Give back every record exactly.

-- Collected data --
==*==

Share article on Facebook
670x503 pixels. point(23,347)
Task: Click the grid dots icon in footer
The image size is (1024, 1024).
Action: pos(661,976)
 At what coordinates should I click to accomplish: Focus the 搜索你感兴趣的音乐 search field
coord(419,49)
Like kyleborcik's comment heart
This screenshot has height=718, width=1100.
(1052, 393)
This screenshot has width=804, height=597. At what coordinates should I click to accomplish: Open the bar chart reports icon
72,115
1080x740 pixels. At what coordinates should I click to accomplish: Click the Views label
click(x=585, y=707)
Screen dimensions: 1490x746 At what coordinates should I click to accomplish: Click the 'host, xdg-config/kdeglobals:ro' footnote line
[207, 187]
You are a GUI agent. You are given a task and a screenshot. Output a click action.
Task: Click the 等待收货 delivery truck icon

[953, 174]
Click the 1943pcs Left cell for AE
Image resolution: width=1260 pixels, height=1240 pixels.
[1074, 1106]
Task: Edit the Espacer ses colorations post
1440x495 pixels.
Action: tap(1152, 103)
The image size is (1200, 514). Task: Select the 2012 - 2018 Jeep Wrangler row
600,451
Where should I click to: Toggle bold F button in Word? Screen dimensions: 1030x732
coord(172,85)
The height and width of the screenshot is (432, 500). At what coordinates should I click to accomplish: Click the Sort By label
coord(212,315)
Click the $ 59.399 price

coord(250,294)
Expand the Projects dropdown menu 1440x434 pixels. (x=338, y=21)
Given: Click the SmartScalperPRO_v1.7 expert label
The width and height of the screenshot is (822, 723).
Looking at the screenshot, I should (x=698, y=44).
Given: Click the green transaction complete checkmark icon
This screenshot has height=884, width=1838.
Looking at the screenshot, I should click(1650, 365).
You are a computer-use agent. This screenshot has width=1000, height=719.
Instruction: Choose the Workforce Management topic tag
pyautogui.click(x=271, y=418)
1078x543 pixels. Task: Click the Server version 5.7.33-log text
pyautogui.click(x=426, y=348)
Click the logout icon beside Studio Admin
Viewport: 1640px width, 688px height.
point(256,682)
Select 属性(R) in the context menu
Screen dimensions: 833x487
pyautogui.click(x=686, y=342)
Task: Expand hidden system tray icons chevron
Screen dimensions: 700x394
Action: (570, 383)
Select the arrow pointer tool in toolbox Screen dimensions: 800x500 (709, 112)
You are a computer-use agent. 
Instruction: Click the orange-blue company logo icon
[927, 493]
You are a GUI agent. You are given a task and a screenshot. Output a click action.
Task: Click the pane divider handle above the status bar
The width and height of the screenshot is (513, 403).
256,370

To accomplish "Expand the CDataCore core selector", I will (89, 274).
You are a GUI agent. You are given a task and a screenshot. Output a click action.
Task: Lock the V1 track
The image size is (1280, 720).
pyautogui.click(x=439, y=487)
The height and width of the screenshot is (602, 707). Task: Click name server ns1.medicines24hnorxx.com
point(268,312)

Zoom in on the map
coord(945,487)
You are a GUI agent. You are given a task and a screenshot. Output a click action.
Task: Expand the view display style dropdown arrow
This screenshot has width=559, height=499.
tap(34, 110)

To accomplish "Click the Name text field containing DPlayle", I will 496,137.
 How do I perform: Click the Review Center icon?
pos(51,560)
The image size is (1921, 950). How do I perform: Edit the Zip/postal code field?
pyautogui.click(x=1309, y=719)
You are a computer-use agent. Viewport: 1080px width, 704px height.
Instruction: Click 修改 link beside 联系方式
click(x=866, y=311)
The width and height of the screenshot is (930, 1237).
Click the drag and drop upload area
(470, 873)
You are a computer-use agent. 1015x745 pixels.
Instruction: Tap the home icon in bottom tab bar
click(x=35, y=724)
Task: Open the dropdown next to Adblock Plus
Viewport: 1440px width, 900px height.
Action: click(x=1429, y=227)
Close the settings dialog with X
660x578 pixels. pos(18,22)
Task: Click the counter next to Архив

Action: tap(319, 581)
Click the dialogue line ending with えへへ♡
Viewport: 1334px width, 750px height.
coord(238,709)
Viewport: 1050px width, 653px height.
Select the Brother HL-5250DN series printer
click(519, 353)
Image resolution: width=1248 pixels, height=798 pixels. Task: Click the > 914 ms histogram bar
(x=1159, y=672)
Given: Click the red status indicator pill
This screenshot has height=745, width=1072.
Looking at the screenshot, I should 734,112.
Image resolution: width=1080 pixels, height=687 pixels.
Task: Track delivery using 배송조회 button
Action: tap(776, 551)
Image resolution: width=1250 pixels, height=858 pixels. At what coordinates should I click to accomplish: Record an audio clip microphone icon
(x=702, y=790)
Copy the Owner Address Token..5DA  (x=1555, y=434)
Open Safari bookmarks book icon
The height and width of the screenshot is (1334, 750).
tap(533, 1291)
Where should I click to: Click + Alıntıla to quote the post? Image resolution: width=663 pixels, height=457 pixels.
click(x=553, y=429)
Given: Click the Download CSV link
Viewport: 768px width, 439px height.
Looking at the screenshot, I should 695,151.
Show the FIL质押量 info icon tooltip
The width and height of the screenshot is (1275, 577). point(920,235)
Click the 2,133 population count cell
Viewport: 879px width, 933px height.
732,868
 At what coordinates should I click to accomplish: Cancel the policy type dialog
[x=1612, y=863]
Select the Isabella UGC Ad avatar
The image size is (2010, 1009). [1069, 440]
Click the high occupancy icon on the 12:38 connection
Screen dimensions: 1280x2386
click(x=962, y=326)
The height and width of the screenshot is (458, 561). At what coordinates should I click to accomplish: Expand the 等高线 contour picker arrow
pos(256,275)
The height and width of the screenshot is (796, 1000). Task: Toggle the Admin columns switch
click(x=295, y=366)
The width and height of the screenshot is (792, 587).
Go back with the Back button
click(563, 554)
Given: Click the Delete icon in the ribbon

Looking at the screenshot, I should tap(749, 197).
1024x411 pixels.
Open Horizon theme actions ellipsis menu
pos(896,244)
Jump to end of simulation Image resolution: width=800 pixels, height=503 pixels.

==*==

-- Completed task --
Share article on Facebook
670x503 pixels. point(23,347)
Task: Click the grid dots icon in footer
The image size is (1024, 1024).
Action: pos(661,976)
 At what coordinates should I click to accomplish: Focus the 搜索你感兴趣的音乐 search field
coord(419,49)
Like kyleborcik's comment heart
This screenshot has height=718, width=1100.
(1052, 393)
This screenshot has width=804, height=597. At what coordinates should I click to accomplish: Open the bar chart reports icon
72,115
1080x740 pixels. At what coordinates should I click to accomplish: Click the Views label
click(x=585, y=707)
Screen dimensions: 1490x746 At what coordinates should I click to accomplish: Click the 'host, xdg-config/kdeglobals:ro' footnote line
[207, 187]
You are a GUI agent. You are given a task and a screenshot. Output a click action.
Task: Click the 等待收货 delivery truck icon

[953, 174]
Click the 1943pcs Left cell for AE
Image resolution: width=1260 pixels, height=1240 pixels.
[1074, 1106]
Task: Edit the Espacer ses colorations post
1440x495 pixels.
Action: tap(1152, 103)
The image size is (1200, 514). Task: Select the 2012 - 2018 Jeep Wrangler row
600,451
Where should I click to: Toggle bold F button in Word? Screen dimensions: 1030x732
coord(172,85)
The height and width of the screenshot is (432, 500). At what coordinates should I click to accomplish: Click the Sort By label
coord(212,315)
Click the $ 59.399 price

coord(250,294)
Expand the Projects dropdown menu 1440x434 pixels. (x=338, y=21)
Given: Click the SmartScalperPRO_v1.7 expert label
The width and height of the screenshot is (822, 723).
Looking at the screenshot, I should (x=698, y=44).
Given: Click the green transaction complete checkmark icon
This screenshot has height=884, width=1838.
Looking at the screenshot, I should click(1650, 365).
You are a computer-use agent. This screenshot has width=1000, height=719.
Instruction: Choose the Workforce Management topic tag
pyautogui.click(x=271, y=418)
1078x543 pixels. Task: Click the Server version 5.7.33-log text
pyautogui.click(x=426, y=348)
Click the logout icon beside Studio Admin
Viewport: 1640px width, 688px height.
point(256,682)
Select 属性(R) in the context menu
Screen dimensions: 833x487
pyautogui.click(x=686, y=342)
Task: Expand hidden system tray icons chevron
Screen dimensions: 700x394
Action: (570, 383)
Select the arrow pointer tool in toolbox Screen dimensions: 800x500 (709, 112)
You are a computer-use agent. 
Instruction: Click the orange-blue company logo icon
[927, 493]
You are a GUI agent. You are given a task and a screenshot. Output a click action.
Task: Click the pane divider handle above the status bar
The width and height of the screenshot is (513, 403).
256,370

To accomplish "Expand the CDataCore core selector", I will (89, 274).
You are a GUI agent. You are given a task and a screenshot. Output a click action.
Task: Lock the V1 track
The image size is (1280, 720).
pyautogui.click(x=439, y=487)
The height and width of the screenshot is (602, 707). Task: Click name server ns1.medicines24hnorxx.com
point(268,312)

Zoom in on the map
coord(945,487)
You are a GUI agent. You are given a task and a screenshot. Output a click action.
Task: Expand the view display style dropdown arrow
This screenshot has width=559, height=499.
tap(34, 110)

To accomplish "Click the Name text field containing DPlayle", I will 496,137.
 How do I perform: Click the Review Center icon?
pos(51,560)
The image size is (1921, 950). How do I perform: Edit the Zip/postal code field?
pyautogui.click(x=1309, y=719)
You are a computer-use agent. Viewport: 1080px width, 704px height.
Instruction: Click 修改 link beside 联系方式
click(x=866, y=311)
The width and height of the screenshot is (930, 1237).
Click the drag and drop upload area
(470, 873)
You are a computer-use agent. 1015x745 pixels.
Instruction: Tap the home icon in bottom tab bar
click(x=35, y=724)
Task: Open the dropdown next to Adblock Plus
Viewport: 1440px width, 900px height.
Action: click(x=1429, y=227)
Close the settings dialog with X
660x578 pixels. pos(18,22)
Task: Click the counter next to Архив

Action: tap(319, 581)
Click the dialogue line ending with えへへ♡
Viewport: 1334px width, 750px height.
coord(238,709)
Viewport: 1050px width, 653px height.
Select the Brother HL-5250DN series printer
click(519, 353)
Image resolution: width=1248 pixels, height=798 pixels. Task: Click the > 914 ms histogram bar
(x=1159, y=672)
Given: Click the red status indicator pill
This screenshot has height=745, width=1072.
Looking at the screenshot, I should 734,112.
Image resolution: width=1080 pixels, height=687 pixels.
Task: Track delivery using 배송조회 button
Action: tap(776, 551)
Image resolution: width=1250 pixels, height=858 pixels. At what coordinates should I click to accomplish: Record an audio clip microphone icon
(x=702, y=790)
Copy the Owner Address Token..5DA  (x=1555, y=434)
Open Safari bookmarks book icon
The height and width of the screenshot is (1334, 750).
tap(533, 1291)
Where should I click to: Click + Alıntıla to quote the post? Image resolution: width=663 pixels, height=457 pixels.
click(x=553, y=429)
Given: Click the Download CSV link
Viewport: 768px width, 439px height.
Looking at the screenshot, I should 695,151.
Show the FIL质押量 info icon tooltip
The width and height of the screenshot is (1275, 577). point(920,235)
Click the 2,133 population count cell
Viewport: 879px width, 933px height.
732,868
 At what coordinates should I click to accomplish: Cancel the policy type dialog
[x=1612, y=863]
Select the Isabella UGC Ad avatar
The image size is (2010, 1009). [1069, 440]
Click the high occupancy icon on the 12:38 connection
Screen dimensions: 1280x2386
click(x=962, y=326)
The height and width of the screenshot is (458, 561). At what coordinates should I click to accomplish: Expand the 等高线 contour picker arrow
pos(256,275)
The height and width of the screenshot is (796, 1000). Task: Toggle the Admin columns switch
click(x=295, y=366)
The width and height of the screenshot is (792, 587).
Go back with the Back button
click(563, 554)
Given: Click the Delete icon in the ribbon

Looking at the screenshot, I should tap(749, 197).
1024x411 pixels.
Open Horizon theme actions ellipsis menu
pos(896,244)
Jump to end of simulation Image resolution: width=800 pixels, height=503 pixels.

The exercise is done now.